Он мысленно перенесся через Одер и Рейн к самой Луаре, к другой усадьбе, весьма скромной, и к одной пожилой даме, которая там жила. Графиня Манковская никогда больше не бывала на своей родине, которую она вынужденно покинула осенью 1939 года. Да и зачем? Польские коммунисты совершенно не стремились вернуть то, что было отнято нацистами. Еще в августе 1939-го она вела в высшей степени беззаботную жизнь молодой замужней аристократки. Она родилась в восточно-польской глубинке, в древнем дворянском имении в Галиции, напоминавшем скорее крепость, чем усадьбу, поблизости от украинской и румынской границ. Однажды там объявился молодой австриец Руди, унаследовавший соседнее имение, и она влюбилась в него. Оба мечтали о свадьбе. Как-то раз Руди отправился на охоту, а под вечер ей позвонили и сообщили, что он мертв. Застрелен браконьером. Она была безутешна, но, несомненно, ее мать имела право утверждать, что лучшее лекарство от ран любви – это любовь; в какой-то момент была устроена встреча с молодым аристократом, прибывшим с далекого польского запада, немного позже они поженились, и она с ним уехала. Так она появилась в замке Винногора под Познанью.
Что-то назревало тем летом.
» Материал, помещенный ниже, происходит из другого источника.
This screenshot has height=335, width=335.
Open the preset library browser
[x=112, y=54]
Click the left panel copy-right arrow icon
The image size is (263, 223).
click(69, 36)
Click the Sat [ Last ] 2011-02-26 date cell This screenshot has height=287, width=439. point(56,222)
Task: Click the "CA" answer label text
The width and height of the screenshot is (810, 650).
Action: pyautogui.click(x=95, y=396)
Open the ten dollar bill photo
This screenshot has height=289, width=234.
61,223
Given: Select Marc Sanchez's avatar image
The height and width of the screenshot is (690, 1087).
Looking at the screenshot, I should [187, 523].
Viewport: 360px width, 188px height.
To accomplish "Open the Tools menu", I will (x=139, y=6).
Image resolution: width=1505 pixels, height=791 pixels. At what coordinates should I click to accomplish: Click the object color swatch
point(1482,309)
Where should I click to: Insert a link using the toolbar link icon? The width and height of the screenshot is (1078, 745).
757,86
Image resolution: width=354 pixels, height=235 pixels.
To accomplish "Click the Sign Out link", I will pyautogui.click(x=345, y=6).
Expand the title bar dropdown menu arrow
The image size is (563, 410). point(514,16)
Несколько месяцев то тут, то там возникали слухи о войне, а в августе все свершилось за считанные часы. 30-го числа – мобилизация поляков, спустя два дня – вход немецких войск. И вот уже отхлынула разгромленная польская армия, деревья в Винногоре еще не пожелтели, а парк, дом и все Познанское воеводство уже принадлежали рейху. Большинство знати из окрестных имений бежало на восток или заграницу, на запад. Юной даме из Винногоры бегство казалось трусостью: повязывание крестьянского платка и переодевание в одежду прислуги, что на ее глазах случалось с некоторыми дамами, она находила смешным. Трусость не для такой, как она: она иначе воспитана. Она выросла в пограничной крепости, рассказы о доблести и мужестве перед лицом смерти обыденны в суровых галицийских семьях. И она знала, на что способна.
– У нее в гардеробе висело длинное до пят платье, которое надевала ее прапрабабушка на коронацию Наполеона.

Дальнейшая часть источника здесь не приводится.